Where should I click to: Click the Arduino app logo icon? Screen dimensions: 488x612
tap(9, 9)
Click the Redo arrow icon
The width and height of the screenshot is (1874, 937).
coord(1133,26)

# # # #

_Exercise brief_
Revise the records above by replacing "Screen dimensions" with "Screen size" throughout, leaving everything else unchanged.

_Task solution_
Where should I click to: Click the Arduino app logo icon? Screen size: 488x612
tap(9, 9)
Click the Redo arrow icon
The width and height of the screenshot is (1874, 937).
coord(1133,26)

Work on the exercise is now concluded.